▸ Your goal:
Find the line with "[Yugen Digital on LinkedIn] (108, 2483)" and the line with "OÖN Immobilien (644, 2215)" in the entries below; output exactly those two lines, every line between them, and no others.

BEGIN Dataset excerpts

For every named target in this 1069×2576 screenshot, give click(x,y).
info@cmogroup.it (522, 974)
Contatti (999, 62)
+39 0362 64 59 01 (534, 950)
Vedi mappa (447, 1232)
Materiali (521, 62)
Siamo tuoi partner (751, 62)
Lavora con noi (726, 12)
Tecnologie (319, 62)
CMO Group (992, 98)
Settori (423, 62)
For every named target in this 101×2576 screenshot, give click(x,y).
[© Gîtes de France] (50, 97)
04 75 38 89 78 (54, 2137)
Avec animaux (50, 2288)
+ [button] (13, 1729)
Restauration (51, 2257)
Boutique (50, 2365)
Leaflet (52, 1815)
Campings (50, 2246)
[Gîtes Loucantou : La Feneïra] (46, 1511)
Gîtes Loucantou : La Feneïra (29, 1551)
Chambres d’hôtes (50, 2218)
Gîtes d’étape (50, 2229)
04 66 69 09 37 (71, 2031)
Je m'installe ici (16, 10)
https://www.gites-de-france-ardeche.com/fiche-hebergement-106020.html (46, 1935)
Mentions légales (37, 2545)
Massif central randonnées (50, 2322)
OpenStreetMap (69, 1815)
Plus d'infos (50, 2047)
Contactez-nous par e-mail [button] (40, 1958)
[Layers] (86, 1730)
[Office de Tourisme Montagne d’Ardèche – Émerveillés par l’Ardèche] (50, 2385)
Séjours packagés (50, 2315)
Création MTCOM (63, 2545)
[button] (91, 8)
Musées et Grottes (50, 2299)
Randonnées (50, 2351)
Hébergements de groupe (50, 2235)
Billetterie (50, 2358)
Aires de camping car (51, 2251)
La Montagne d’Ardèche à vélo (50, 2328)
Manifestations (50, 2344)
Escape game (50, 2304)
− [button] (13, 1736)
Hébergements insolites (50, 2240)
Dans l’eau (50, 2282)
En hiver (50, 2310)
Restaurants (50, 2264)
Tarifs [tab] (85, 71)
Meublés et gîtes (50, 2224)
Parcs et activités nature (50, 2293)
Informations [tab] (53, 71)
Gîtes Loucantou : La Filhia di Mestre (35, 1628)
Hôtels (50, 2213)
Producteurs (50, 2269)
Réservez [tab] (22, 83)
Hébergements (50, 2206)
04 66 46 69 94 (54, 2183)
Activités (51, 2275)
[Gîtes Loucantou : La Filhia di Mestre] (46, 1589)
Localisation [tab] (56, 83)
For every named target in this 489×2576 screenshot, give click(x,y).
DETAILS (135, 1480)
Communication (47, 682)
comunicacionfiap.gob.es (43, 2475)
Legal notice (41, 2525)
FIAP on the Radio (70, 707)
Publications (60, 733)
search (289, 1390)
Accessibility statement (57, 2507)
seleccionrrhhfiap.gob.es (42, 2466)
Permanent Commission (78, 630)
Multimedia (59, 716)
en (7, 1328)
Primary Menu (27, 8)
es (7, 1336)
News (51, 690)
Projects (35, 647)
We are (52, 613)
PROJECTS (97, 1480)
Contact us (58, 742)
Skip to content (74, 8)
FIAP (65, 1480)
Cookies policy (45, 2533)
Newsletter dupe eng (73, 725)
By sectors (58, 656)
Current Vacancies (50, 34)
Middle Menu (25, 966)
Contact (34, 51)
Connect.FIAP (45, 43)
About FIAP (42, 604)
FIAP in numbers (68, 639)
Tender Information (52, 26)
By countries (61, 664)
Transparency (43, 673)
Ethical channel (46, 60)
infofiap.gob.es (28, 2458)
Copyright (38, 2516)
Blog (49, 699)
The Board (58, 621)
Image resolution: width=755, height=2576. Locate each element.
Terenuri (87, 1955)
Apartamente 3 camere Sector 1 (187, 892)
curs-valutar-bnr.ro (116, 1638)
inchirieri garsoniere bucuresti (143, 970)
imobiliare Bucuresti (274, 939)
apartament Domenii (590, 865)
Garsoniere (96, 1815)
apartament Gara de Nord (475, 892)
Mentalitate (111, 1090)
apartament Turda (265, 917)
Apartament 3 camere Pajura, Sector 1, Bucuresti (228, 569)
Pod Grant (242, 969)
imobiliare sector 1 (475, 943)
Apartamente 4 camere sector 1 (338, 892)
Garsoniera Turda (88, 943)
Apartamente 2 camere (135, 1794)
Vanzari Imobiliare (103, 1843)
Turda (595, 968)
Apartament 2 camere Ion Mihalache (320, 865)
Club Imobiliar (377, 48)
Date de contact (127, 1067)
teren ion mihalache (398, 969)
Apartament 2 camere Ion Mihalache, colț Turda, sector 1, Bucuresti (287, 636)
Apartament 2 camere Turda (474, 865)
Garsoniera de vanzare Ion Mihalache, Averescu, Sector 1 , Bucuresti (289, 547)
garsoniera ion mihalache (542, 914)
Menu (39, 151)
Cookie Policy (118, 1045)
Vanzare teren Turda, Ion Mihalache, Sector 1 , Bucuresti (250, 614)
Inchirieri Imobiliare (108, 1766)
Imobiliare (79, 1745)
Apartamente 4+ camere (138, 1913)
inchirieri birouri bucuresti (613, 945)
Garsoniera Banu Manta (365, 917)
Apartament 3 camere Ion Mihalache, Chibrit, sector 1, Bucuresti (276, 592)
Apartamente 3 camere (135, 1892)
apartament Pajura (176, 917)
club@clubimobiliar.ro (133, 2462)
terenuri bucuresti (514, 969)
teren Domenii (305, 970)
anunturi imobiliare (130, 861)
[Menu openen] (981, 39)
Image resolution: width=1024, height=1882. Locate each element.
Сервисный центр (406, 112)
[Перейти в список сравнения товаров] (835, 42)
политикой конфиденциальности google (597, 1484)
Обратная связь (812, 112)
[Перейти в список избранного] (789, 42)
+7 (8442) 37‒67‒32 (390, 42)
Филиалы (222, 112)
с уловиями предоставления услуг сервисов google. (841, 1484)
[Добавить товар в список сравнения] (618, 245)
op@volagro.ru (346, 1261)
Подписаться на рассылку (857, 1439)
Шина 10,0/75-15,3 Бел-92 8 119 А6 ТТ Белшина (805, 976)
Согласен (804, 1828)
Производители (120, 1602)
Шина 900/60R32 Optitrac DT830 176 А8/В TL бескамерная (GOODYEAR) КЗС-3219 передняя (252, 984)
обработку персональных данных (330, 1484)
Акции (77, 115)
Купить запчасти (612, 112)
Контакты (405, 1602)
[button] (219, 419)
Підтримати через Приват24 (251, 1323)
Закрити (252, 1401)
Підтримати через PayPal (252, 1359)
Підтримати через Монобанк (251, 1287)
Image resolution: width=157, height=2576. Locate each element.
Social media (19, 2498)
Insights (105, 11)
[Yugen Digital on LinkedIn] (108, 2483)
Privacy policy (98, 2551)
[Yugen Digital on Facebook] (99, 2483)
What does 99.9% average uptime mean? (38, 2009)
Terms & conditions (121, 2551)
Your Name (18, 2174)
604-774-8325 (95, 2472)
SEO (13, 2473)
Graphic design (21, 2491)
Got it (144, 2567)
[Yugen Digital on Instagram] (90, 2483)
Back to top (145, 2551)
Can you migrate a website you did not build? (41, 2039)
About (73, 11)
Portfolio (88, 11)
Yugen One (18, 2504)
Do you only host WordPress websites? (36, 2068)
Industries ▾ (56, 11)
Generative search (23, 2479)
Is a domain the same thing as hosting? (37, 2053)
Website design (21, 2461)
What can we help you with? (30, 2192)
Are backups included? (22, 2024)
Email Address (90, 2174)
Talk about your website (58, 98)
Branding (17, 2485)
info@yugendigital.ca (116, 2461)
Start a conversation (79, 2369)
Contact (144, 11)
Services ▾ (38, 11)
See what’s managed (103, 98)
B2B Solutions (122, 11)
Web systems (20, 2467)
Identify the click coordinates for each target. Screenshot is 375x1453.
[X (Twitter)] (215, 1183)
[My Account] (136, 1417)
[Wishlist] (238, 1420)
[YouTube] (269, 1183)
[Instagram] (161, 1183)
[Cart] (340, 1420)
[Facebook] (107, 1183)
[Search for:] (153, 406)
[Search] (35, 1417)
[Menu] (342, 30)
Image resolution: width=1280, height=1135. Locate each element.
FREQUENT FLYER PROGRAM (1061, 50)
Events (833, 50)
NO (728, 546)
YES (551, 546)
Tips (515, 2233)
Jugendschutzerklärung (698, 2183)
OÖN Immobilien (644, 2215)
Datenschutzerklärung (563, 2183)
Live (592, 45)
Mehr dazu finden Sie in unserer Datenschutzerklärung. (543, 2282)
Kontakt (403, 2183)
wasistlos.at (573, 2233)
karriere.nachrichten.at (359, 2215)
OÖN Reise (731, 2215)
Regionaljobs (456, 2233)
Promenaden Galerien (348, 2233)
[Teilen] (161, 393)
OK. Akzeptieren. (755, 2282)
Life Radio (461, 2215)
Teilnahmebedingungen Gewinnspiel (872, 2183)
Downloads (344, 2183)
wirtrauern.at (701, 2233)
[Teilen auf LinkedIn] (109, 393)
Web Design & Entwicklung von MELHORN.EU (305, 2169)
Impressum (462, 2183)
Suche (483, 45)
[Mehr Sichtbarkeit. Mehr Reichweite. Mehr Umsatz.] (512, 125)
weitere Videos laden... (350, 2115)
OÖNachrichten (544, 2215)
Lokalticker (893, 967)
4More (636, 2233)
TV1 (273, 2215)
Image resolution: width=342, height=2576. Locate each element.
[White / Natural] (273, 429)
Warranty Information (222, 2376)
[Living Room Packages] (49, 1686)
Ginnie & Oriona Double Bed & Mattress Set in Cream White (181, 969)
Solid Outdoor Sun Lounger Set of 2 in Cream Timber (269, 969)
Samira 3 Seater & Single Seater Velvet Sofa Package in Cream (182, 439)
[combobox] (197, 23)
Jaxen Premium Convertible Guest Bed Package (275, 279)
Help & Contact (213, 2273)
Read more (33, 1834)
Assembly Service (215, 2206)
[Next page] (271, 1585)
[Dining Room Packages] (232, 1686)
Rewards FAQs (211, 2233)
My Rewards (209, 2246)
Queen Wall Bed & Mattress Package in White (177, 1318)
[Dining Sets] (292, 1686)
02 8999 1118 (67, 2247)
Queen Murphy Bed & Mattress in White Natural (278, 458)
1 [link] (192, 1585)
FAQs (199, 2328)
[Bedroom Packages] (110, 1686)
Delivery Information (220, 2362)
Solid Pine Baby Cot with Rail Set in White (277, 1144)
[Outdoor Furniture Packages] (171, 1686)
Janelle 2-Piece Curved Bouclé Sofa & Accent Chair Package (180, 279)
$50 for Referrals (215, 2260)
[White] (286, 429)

END Dataset excerpts

▸ Exercise response:
[Yugen Digital on LinkedIn] (108, 2483)
Privacy policy (98, 2551)
[Yugen Digital on Facebook] (99, 2483)
What does 99.9% average uptime mean? (38, 2009)
Terms & conditions (121, 2551)
Your Name (18, 2174)
604-774-8325 (95, 2472)
SEO (13, 2473)
Graphic design (21, 2491)
Got it (144, 2567)
[Yugen Digital on Instagram] (90, 2483)
Back to top (145, 2551)
Can you migrate a website you did not build? (41, 2039)
About (73, 11)
Portfolio (88, 11)
Yugen One (18, 2504)
Do you only host WordPress websites? (36, 2068)
Industries ▾ (56, 11)
Generative search (23, 2479)
Is a domain the same thing as hosting? (37, 2053)
Website design (21, 2461)
What can we help you with? (30, 2192)
Are backups included? (22, 2024)
Email Address (90, 2174)
Talk about your website (58, 98)
Branding (17, 2485)
info@yugendigital.ca (116, 2461)
Start a conversation (79, 2369)
Contact (144, 11)
Services ▾ (38, 11)
See what’s managed (103, 98)
B2B Solutions (122, 11)
Web systems (20, 2467)
Identify the click coordinates for each target. Screenshot is 375x1453.
[X (Twitter)] (215, 1183)
[My Account] (136, 1417)
[Wishlist] (238, 1420)
[YouTube] (269, 1183)
[Instagram] (161, 1183)
[Cart] (340, 1420)
[Facebook] (107, 1183)
[Search for:] (153, 406)
[Search] (35, 1417)
[Menu] (342, 30)
Image resolution: width=1280, height=1135. Locate each element.
FREQUENT FLYER PROGRAM (1061, 50)
Events (833, 50)
NO (728, 546)
YES (551, 546)
Tips (515, 2233)
Jugendschutzerklärung (698, 2183)
OÖN Immobilien (644, 2215)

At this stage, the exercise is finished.